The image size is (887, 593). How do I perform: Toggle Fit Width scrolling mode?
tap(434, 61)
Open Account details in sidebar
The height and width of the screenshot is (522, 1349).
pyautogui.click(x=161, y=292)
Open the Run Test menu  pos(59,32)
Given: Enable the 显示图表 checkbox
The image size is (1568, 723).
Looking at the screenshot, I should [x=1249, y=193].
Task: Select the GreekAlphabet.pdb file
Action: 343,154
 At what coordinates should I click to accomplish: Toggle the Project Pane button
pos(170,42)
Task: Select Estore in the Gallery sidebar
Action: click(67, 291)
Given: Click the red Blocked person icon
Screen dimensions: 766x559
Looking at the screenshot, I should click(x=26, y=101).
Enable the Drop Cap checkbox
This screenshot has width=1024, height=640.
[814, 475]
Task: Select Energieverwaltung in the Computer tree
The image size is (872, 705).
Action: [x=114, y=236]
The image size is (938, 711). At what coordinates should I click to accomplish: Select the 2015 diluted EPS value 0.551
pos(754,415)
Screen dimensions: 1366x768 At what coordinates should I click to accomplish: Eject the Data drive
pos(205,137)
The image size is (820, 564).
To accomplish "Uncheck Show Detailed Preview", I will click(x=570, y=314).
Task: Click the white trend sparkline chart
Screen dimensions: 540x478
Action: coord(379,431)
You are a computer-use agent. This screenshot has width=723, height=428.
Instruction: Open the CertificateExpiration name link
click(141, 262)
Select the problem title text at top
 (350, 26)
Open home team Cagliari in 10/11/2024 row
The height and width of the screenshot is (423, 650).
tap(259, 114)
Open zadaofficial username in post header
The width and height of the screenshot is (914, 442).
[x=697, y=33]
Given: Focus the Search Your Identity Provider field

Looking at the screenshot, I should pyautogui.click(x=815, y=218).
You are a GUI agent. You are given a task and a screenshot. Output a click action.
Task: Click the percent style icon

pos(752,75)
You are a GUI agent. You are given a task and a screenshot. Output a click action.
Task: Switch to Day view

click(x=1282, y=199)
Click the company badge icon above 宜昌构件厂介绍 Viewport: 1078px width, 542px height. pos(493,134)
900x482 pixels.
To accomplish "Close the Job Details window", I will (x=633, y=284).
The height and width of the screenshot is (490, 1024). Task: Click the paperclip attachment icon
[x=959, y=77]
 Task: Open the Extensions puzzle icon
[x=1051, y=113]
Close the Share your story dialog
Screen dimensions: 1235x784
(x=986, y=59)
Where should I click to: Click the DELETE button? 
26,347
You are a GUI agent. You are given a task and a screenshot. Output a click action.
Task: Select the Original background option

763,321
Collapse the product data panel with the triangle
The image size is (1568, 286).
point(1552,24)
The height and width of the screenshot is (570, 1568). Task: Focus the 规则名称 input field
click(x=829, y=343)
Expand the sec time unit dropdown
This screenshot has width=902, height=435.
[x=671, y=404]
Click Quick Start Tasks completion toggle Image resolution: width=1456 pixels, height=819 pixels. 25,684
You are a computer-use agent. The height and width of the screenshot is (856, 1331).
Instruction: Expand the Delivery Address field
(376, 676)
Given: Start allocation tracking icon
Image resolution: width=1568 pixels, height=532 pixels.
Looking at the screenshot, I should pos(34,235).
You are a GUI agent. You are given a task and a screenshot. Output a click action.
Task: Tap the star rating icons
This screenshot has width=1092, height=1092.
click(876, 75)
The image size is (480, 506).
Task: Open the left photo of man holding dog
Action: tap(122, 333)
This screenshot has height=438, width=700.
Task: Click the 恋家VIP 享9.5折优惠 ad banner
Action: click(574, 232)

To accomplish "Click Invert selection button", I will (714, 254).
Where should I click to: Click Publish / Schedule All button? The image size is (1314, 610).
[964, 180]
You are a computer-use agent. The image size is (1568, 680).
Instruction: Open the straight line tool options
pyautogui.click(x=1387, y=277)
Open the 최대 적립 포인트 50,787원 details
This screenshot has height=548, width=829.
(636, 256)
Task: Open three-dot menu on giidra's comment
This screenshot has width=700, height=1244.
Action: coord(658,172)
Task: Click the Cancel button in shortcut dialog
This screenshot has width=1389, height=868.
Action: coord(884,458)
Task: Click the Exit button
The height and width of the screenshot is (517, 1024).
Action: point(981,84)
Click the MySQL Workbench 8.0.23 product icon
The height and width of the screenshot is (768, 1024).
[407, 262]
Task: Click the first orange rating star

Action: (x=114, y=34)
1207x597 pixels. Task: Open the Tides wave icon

::::::::

- [Exercise requirements] Among the lines of the preceding data, which ones hold the word "will"? List them.

- [Task answer]
To accomplish "Uncheck Show Detailed Preview", I will click(x=570, y=314).
To accomplish "Close the Job Details window", I will (x=633, y=284).
To accomplish "Click Invert selection button", I will (714, 254).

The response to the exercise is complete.